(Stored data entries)
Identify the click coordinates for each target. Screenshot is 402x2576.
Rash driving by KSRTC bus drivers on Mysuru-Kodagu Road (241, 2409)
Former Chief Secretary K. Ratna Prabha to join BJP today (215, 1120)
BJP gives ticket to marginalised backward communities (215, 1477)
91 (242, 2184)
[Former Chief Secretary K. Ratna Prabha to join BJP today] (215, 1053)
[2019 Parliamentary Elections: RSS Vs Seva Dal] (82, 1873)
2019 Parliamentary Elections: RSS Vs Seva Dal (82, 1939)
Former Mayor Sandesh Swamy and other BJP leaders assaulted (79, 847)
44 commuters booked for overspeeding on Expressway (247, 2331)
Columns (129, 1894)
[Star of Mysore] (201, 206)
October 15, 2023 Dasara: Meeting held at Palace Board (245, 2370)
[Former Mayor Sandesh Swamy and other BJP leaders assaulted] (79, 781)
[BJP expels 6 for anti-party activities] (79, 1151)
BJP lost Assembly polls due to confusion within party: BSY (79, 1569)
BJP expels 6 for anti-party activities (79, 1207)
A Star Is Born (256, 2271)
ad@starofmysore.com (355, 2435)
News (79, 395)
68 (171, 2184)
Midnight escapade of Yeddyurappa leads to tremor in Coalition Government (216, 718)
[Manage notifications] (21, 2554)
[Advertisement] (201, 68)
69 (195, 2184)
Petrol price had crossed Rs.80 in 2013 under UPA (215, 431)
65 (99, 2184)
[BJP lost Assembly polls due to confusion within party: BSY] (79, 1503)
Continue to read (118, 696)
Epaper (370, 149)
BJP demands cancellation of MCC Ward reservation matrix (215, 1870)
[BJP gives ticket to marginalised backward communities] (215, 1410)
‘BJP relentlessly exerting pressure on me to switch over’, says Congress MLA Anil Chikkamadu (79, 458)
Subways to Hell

DIRECTIONS >>
How many lines in the entries above hold the string "polls"? Answer with the number and nothing more.

FINAL ANSWER >>
2